Hay tentaciones de adanismo, sin duda. Es decir, hay la propensión de admitir que esto no tiene remedio, que esto no es democracia, que nos han hurtado lo material y la ilusión: las expectativas.
Pero creo que aún hay que sostener las instituciones. Sin éstas, el resultado es la selva. Se me dirá: con las instituciones, los cuatreros han hecho de las suyas. Cierto, cierto. Pero imaginen un mundo sin límites, sin normas, sin reglas. Ciertos liberales extremados proponen eso: fuera reglas, que el mercado es autorregulación. No, no, por favor.
Lo que nos pasa no es fruto del Estado; tampoco es fruto del liberalismo legal. Lo que nos ocurre es un asalto en toda regla a las instituciones. ¿Recuerdan aquella película? ¿Asalto a la Comisaría del Distrito 13 (1976)? Era de John Carpenter y se inspiraba en Río Bravo (1959), de Howard Hawks.

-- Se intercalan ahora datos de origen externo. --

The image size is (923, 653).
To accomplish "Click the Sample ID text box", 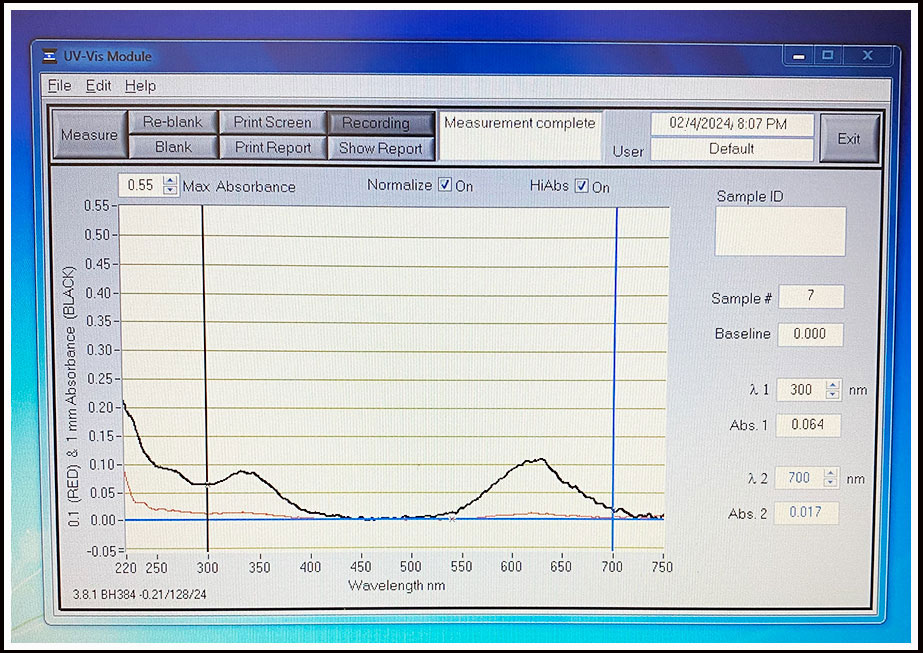I will pos(780,231).
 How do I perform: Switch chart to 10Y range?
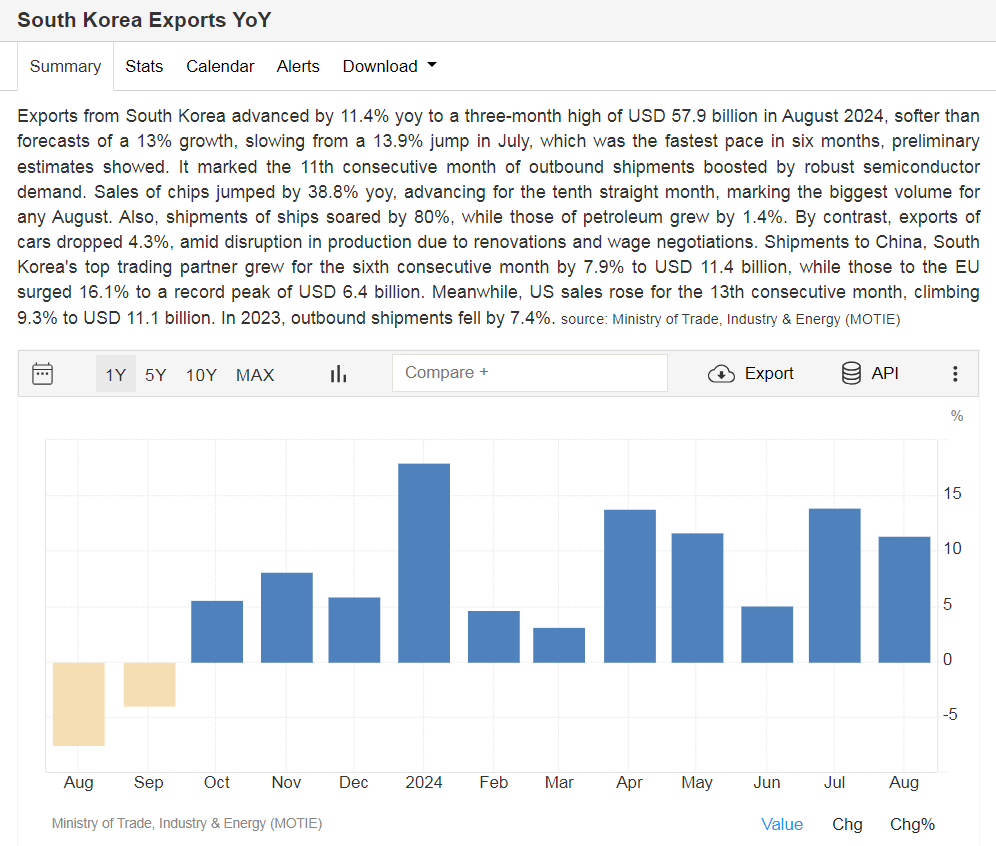201,375
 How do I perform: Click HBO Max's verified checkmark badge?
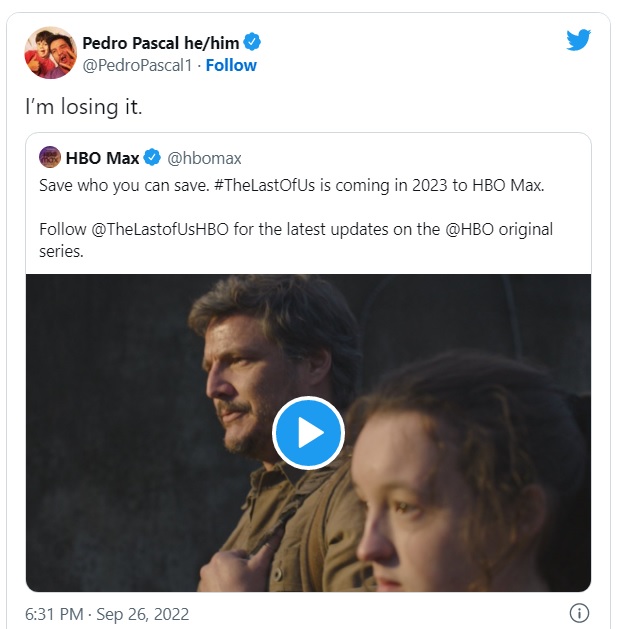153,158
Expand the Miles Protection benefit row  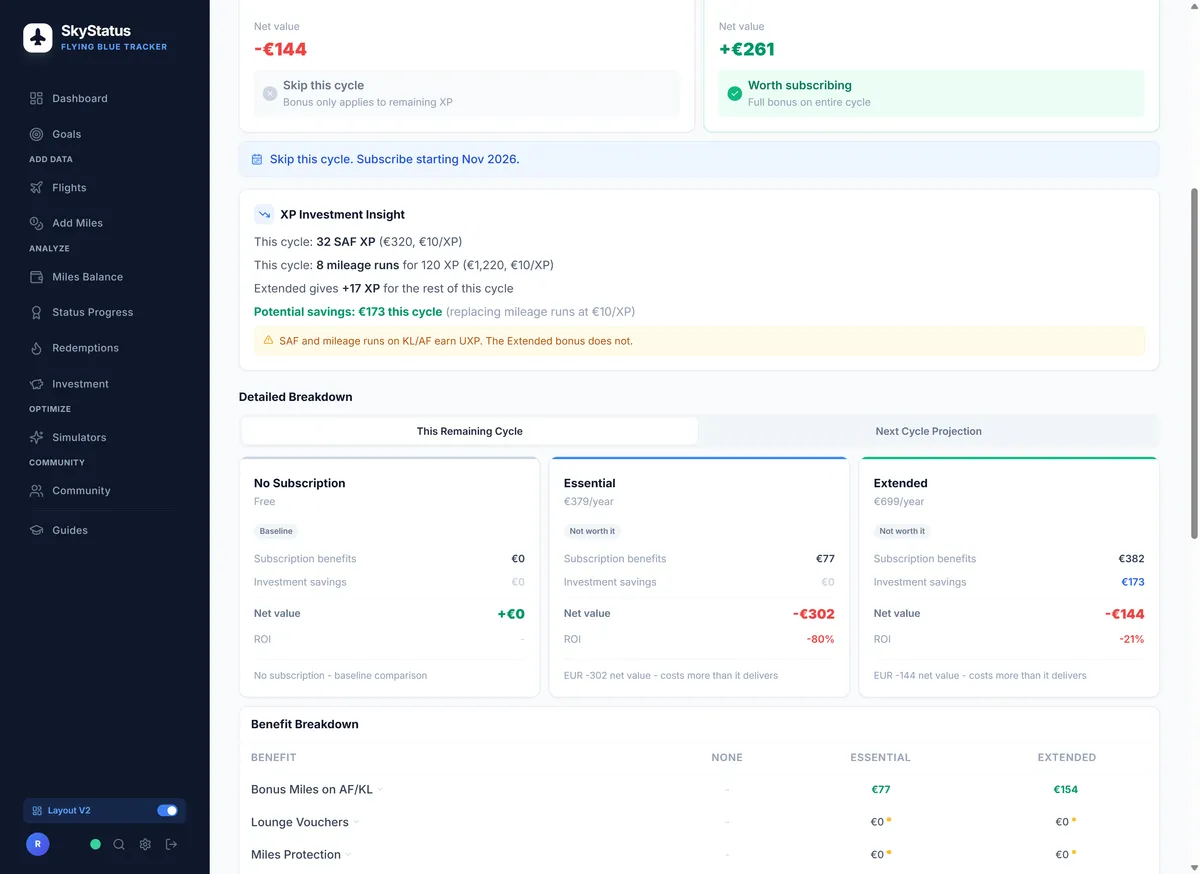[x=348, y=855]
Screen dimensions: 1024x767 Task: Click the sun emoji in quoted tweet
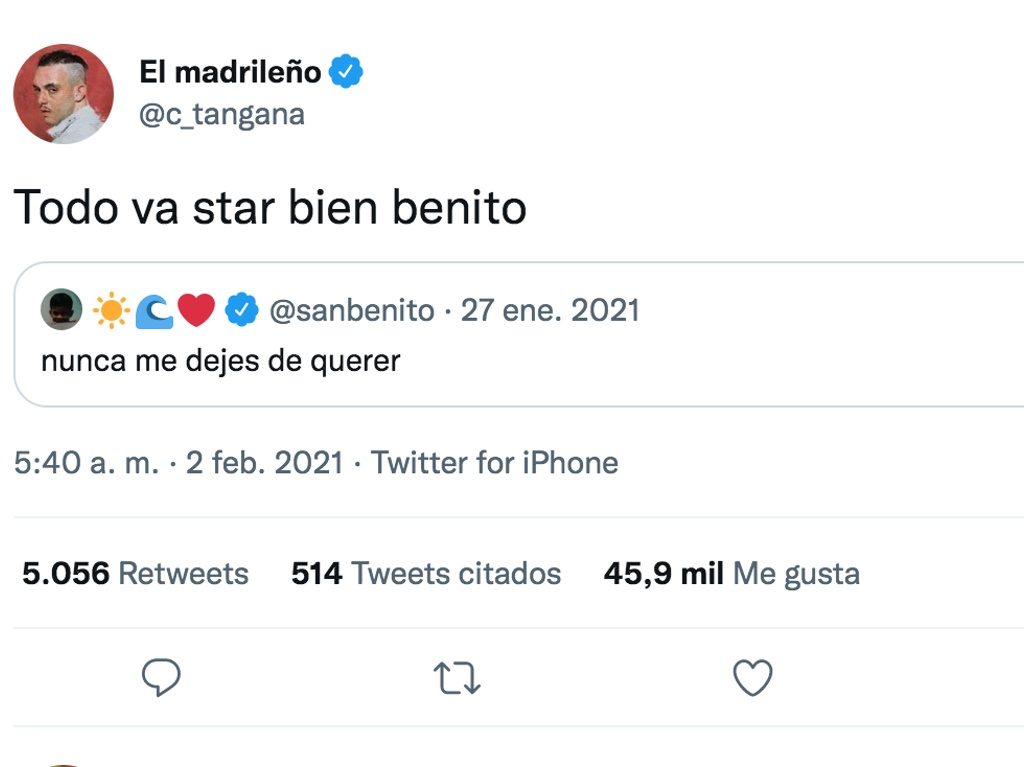111,310
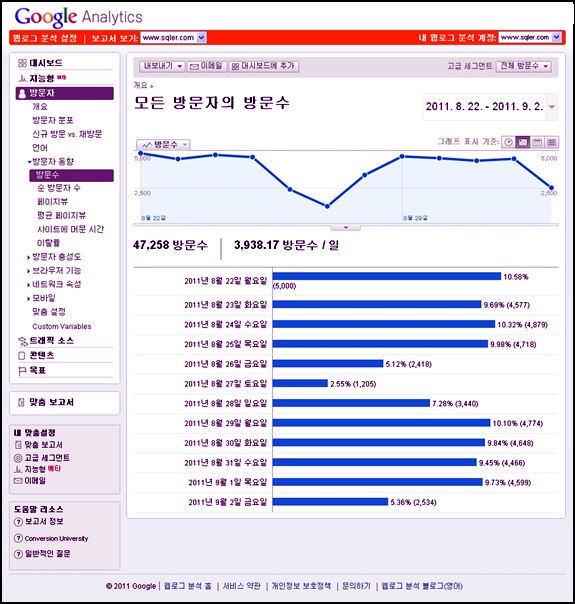Viewport: 575px width, 604px height.
Task: Open 대시보드 icon in the sidebar
Action: point(22,63)
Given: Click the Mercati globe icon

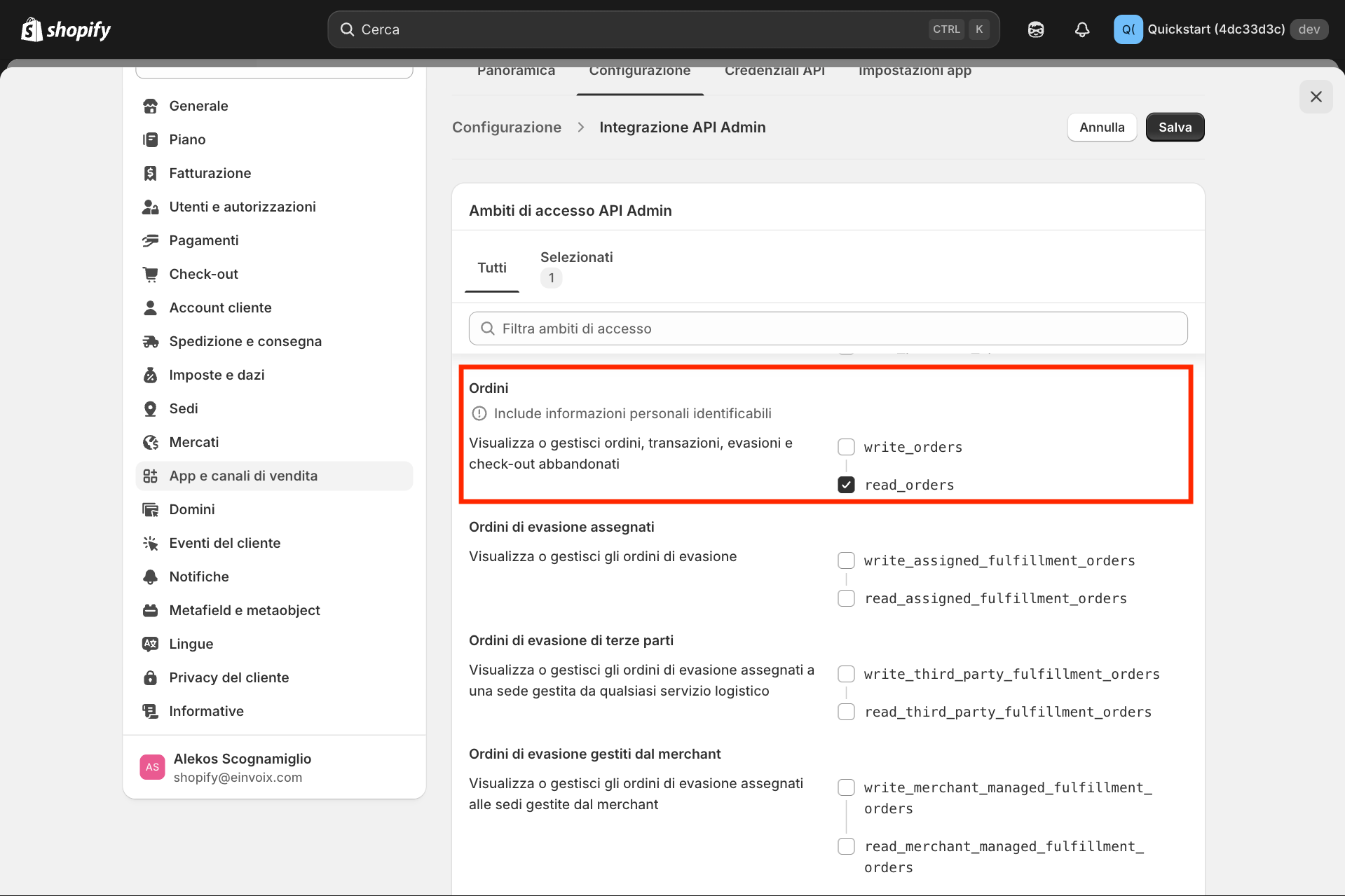Looking at the screenshot, I should click(150, 442).
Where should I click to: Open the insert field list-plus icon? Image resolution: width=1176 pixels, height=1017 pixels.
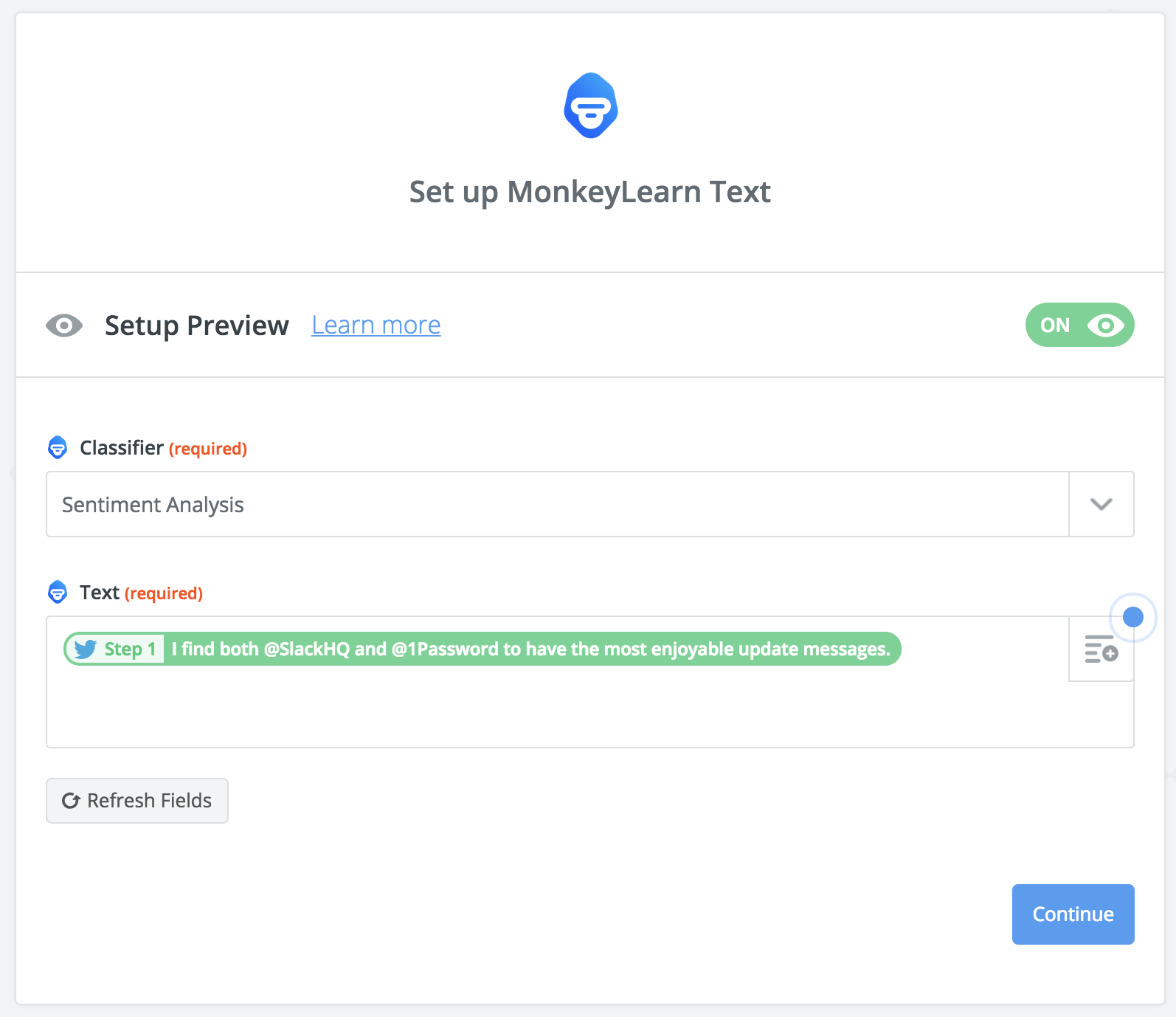click(1101, 649)
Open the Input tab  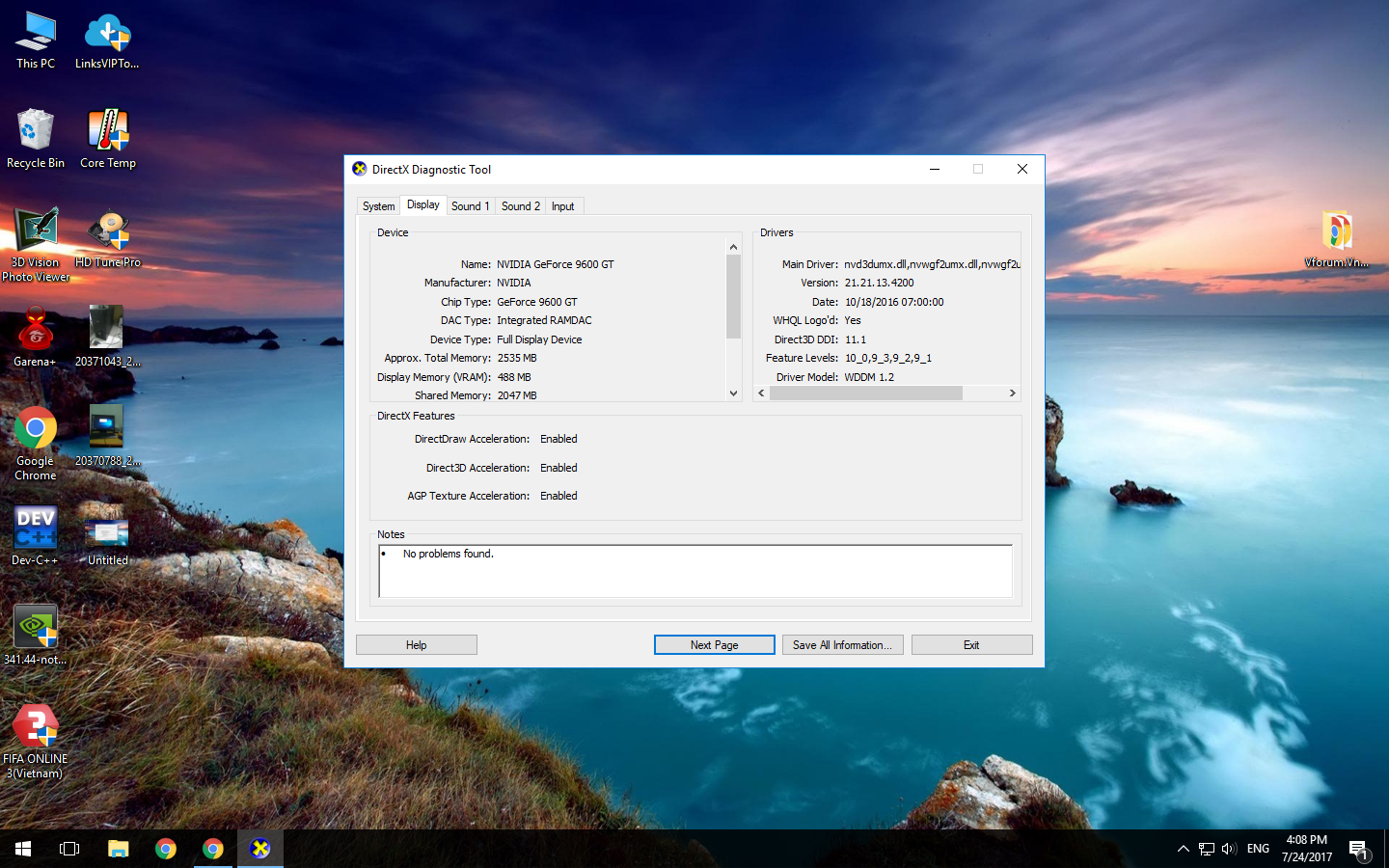[562, 206]
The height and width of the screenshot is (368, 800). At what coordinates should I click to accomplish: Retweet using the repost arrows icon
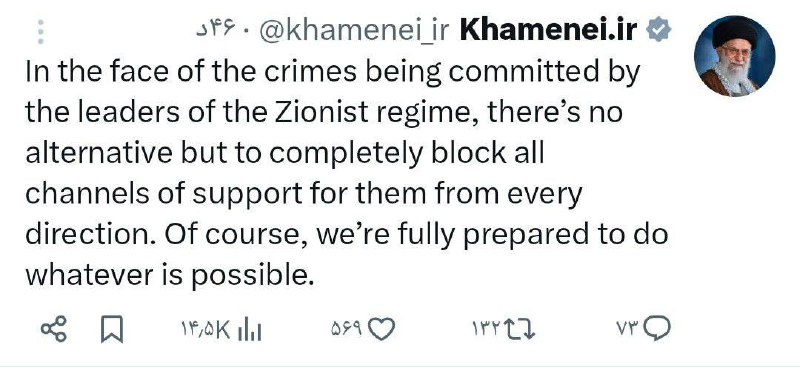(x=520, y=329)
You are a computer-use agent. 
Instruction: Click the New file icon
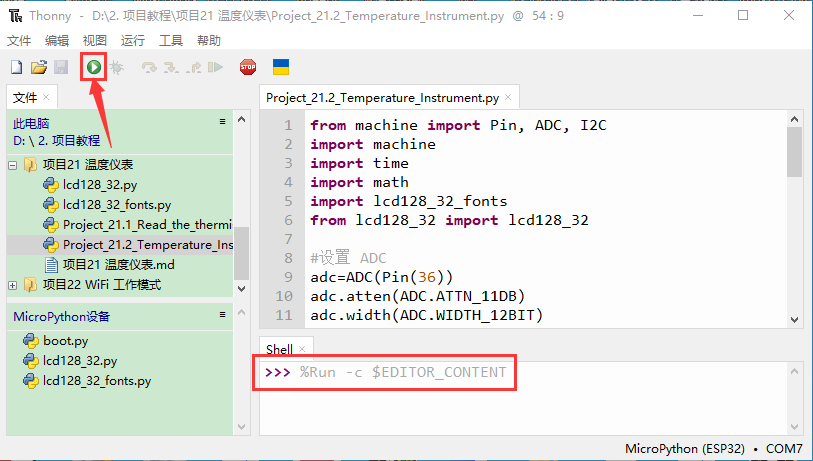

Pues eso: dentro tenemos personas dudosas, tenemos gente poco fiable, pero si estamos acosados por los villanos, los nuestros sacarán lo mejor de sí mismos haciendo causa común con los honestos. Eso quiero pensar, eso quiero esperar. No me refiero a que los acusados y condenados ahora nos vayan a ayudar. Lo que digo es que quienes delinquieron pueden redimirse cantando: los que viven cómodamente sin pena a pesar del delito han de ser capturados, procesados.
Yo tengo la impresión de estar en la Comisaría del Distrito 13. Fuera hay un ataque en toda regla. Es más: tenemos la sospecha de que algunos –no pocos– se nos han metido ya en la Comisaría. Lo que nos ha de unir es la voluntad de mantener firme la defensa, mantener limpio el espacio y capturar a los cuatreros. No se me ocurre otra cosa.
Espero que Mariano Rajoy ordene una investigación. Compete a Asuntos Internos. Pero nos compete a todos. Si Rajoy hace como que no se entera, lo apearemos. Esperemos que no lo apee Esperanza Aguirre, firme partidaria de romper con las normas si el capitalismo de casino lo exige.